AIM OF THE EXERCISE => Lines containing the string "Enable": how many are there below? Answer with the number only.

PROVIDED RECORDS =>
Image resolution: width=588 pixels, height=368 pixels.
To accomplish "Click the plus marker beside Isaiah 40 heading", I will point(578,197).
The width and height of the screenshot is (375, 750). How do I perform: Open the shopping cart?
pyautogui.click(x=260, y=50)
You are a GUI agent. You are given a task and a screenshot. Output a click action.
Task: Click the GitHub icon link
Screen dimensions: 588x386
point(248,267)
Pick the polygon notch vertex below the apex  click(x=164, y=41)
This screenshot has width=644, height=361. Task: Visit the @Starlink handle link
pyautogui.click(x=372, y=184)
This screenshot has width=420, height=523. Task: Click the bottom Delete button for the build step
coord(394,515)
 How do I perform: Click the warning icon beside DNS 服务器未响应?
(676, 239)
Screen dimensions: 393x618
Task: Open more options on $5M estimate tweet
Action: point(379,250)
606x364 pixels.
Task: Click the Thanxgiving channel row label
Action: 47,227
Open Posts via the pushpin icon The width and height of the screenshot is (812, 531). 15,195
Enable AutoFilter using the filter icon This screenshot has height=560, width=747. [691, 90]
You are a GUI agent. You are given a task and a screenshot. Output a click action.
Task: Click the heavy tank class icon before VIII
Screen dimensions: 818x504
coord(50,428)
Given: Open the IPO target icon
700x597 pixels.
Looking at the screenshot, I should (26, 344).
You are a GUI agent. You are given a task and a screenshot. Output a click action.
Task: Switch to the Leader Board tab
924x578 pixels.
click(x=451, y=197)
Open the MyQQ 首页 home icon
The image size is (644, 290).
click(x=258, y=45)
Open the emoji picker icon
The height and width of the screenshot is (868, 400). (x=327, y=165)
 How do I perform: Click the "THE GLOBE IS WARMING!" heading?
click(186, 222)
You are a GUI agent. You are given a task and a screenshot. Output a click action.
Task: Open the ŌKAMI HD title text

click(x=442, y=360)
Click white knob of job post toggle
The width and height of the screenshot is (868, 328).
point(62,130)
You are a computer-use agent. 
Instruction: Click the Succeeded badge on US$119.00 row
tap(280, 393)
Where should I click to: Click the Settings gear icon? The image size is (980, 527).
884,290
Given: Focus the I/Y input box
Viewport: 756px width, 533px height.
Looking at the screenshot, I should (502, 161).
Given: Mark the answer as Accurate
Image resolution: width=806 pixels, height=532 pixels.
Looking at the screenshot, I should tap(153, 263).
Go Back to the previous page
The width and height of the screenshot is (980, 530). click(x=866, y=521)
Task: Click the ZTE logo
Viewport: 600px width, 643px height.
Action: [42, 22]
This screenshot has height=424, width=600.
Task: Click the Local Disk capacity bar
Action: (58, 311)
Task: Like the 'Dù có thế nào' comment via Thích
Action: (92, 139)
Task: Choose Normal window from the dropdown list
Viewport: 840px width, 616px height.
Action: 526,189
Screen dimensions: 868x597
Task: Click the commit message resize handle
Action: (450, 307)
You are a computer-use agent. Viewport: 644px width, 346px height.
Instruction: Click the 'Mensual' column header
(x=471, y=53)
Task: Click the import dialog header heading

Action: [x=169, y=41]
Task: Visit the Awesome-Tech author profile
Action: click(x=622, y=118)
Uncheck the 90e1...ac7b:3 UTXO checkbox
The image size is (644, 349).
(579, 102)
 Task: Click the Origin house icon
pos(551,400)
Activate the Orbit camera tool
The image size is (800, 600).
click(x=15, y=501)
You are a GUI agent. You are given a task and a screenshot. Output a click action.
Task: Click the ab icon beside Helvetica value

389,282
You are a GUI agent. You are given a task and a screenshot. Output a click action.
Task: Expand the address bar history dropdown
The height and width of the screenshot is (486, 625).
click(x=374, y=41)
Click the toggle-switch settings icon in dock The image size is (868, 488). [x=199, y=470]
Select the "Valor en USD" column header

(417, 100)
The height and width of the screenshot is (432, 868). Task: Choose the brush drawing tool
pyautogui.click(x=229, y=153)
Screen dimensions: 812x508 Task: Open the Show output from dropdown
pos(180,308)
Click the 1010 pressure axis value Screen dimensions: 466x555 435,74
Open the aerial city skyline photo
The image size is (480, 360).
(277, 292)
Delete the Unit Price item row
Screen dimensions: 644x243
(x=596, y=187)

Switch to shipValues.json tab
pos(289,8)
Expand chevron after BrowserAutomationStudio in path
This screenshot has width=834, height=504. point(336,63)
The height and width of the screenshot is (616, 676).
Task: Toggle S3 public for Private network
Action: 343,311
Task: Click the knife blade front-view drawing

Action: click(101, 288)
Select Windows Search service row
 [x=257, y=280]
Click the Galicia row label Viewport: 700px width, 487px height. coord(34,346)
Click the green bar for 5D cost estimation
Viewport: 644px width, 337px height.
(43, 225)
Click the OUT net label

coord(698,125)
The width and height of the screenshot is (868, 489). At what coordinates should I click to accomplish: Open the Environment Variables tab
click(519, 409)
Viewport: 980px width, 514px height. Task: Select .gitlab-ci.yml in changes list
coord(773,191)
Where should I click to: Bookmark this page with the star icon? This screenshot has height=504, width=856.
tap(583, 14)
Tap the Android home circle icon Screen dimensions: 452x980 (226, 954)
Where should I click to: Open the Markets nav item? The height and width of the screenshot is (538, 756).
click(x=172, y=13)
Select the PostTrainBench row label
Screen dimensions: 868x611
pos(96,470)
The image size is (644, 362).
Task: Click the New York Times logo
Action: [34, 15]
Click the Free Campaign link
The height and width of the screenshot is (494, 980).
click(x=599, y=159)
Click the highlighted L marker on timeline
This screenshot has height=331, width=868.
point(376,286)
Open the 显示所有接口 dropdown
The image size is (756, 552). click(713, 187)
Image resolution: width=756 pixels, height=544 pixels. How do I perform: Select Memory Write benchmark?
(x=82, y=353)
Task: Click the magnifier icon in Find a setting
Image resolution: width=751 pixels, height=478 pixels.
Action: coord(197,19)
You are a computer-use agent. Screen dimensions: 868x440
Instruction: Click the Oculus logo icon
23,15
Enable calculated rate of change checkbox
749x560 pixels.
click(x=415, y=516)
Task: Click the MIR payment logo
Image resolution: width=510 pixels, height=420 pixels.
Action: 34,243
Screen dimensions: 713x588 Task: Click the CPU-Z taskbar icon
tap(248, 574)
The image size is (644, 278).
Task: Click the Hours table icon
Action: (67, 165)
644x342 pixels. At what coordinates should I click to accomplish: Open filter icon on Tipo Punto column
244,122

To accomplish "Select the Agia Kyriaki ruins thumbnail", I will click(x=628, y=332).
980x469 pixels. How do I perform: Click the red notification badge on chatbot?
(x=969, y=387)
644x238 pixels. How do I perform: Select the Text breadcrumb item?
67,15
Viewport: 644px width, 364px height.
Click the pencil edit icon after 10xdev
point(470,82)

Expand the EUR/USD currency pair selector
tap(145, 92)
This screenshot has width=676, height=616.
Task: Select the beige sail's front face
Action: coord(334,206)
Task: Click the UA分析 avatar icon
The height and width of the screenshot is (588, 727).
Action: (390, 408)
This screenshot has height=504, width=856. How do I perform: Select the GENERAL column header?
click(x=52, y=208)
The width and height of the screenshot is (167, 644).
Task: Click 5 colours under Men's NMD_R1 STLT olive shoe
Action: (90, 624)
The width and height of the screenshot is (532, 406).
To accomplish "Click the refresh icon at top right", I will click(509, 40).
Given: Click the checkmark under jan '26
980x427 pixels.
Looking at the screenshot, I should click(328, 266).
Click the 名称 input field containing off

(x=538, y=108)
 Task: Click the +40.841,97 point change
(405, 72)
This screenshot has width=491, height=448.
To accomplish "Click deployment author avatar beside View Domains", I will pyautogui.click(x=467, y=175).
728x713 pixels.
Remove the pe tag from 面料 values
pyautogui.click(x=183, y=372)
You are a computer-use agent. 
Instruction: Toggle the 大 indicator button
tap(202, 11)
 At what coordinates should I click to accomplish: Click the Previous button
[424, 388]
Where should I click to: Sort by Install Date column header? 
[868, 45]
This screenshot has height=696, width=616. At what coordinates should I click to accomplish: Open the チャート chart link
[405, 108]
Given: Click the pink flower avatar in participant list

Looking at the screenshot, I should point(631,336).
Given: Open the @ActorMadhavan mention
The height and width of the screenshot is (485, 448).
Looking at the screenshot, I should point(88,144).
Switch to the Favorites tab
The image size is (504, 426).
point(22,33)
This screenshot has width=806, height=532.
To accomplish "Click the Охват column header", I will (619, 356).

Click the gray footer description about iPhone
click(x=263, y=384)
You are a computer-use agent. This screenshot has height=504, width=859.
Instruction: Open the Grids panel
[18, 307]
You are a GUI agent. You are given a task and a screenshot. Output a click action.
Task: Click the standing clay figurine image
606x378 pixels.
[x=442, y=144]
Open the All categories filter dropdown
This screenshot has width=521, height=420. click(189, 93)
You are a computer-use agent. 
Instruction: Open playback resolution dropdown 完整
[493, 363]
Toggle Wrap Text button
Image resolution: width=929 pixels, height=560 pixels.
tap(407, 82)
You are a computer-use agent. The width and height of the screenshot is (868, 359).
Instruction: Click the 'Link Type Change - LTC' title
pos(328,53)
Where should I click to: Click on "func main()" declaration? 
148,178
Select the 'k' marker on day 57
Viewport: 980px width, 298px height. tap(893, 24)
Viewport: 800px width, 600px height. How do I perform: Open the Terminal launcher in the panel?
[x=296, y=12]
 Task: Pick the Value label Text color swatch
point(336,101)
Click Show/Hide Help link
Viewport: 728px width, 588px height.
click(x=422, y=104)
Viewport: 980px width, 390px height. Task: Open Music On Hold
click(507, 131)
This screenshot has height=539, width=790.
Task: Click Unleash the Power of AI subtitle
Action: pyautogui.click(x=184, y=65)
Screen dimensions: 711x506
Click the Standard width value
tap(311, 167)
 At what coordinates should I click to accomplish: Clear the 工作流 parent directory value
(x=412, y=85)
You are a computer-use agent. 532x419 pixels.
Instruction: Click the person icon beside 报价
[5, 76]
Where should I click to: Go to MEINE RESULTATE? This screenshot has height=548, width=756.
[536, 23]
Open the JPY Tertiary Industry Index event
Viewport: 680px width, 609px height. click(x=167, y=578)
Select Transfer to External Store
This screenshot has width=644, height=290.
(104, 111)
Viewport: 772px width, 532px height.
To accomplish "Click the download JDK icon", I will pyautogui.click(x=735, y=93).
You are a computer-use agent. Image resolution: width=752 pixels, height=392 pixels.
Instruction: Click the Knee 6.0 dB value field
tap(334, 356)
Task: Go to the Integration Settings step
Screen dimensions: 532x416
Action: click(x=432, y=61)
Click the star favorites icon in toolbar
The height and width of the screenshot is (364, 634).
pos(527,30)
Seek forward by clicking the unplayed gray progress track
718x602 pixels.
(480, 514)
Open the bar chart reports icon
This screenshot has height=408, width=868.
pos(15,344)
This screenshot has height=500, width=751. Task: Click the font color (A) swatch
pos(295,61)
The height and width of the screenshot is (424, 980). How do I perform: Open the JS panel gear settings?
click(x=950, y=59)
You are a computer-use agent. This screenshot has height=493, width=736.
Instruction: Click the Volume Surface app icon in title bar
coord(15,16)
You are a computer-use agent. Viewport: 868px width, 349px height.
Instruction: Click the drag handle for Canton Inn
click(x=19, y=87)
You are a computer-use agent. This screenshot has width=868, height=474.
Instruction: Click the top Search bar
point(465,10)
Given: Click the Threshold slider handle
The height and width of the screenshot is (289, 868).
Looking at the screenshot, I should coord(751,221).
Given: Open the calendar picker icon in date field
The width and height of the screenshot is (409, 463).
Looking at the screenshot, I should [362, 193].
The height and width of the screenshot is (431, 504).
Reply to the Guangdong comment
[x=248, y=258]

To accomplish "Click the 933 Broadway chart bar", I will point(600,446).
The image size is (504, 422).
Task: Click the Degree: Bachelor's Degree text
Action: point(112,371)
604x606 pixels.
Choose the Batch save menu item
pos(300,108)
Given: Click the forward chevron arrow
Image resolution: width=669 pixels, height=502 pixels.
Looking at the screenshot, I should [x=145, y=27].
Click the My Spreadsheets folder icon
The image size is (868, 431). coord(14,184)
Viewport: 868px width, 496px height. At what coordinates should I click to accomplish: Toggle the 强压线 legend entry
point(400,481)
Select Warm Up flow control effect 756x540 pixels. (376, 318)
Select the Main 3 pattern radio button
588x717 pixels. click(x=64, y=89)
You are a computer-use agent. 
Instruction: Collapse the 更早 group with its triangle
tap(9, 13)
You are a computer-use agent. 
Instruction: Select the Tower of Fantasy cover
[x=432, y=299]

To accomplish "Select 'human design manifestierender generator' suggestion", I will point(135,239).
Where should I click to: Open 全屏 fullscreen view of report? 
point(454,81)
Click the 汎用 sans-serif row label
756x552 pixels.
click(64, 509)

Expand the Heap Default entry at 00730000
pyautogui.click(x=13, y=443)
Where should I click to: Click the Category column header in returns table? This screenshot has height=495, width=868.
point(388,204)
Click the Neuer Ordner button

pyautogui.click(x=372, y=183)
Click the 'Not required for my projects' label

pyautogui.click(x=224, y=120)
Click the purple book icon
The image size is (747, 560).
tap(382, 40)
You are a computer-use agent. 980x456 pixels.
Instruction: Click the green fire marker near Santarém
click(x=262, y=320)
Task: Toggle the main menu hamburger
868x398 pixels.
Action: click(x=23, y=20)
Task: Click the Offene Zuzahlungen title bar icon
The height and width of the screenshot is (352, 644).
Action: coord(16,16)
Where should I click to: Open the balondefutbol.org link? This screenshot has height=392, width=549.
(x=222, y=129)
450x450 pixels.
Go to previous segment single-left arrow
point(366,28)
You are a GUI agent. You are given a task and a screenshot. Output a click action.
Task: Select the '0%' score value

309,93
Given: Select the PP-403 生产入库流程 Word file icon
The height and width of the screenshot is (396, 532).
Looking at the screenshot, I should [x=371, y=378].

RESULT OF THE TASK => 2